Pois é, se o golpe que essa gente tanto queria tivesse dado certo, provavelmente todos eles estariam em êxtase. No entanto, fazem teatrinho porque não queriam a condenação de seus pares, alegando que foi apenas uma pichação com um inocente batonzinho. Uma condenação que antes de proferida, obedeceu aos trâmites legais, ou seja, amplo direito de defesa, trâmite processual e, nesse caso específico, possibilidade de arrependimento e reparação. É lamentável que muitos que se dizem espíritas não entendam isso e creiam que os homens e mulheres presentes ao 8 de janeiro de 2023 sejam inocentes indefesos que estavam passeando pelos jardins do Planalto, foram presos injustamente, estejam sendo submetidos a penas desproporcionais e precisem ser anistiados. Isso é falta de letramento político!

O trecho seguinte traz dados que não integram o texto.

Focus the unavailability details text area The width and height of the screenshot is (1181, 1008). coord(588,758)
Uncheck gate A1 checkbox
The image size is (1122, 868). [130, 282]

Voltando a Kardec, o item de “O céu e o inferno” é enfático ao declarar: “O arrependimento suaviza os travos da expiação, abrindo pela esperança o caminho da reabilitação” (não foi o caso de Débora e alguns de seus pares, lamento); “só a reparação, contudo, pode anular o efeito destruindo-lhe a causa. Do contrário, o perdão seria uma graça, não uma anulação”.
Faço votos, portanto, que aqueles que ainda não se dispuseram a se arrepender e aceitar as propostas de reparar o mal causado ponham a mão na consciência. É a única forma de ficarem quites com a justiça dos homens e quem sabe até com a divina. Caso contrário, correm o risco de continuarem aguardando por uma graça que não lhes será concedida. Afinal, as leis humanas e divinas existem também para que possamos ter o ensejo de consertar o que fizemos de errado e nunca para nos anistiarem pura e simplesmente. Além disso, quem conhece a nossa história sabe muito bem o quanto já custou ao Brasil anistiar quem atentou contra a democracia ou praticou toda a sorte de desmandos em tempos de ditadura.
BIBLIOGRAFIA:
Da redação – STF condena a 14 anos de prisão mulher que pichou “Perdeu, mané” de batom. Disponível em www.migalhas.com.br
KARDEC, Allan – O céu e o inferno, 36ª edição, 1990, Federação Espírita Brasileira (FEB), Brasília, DF.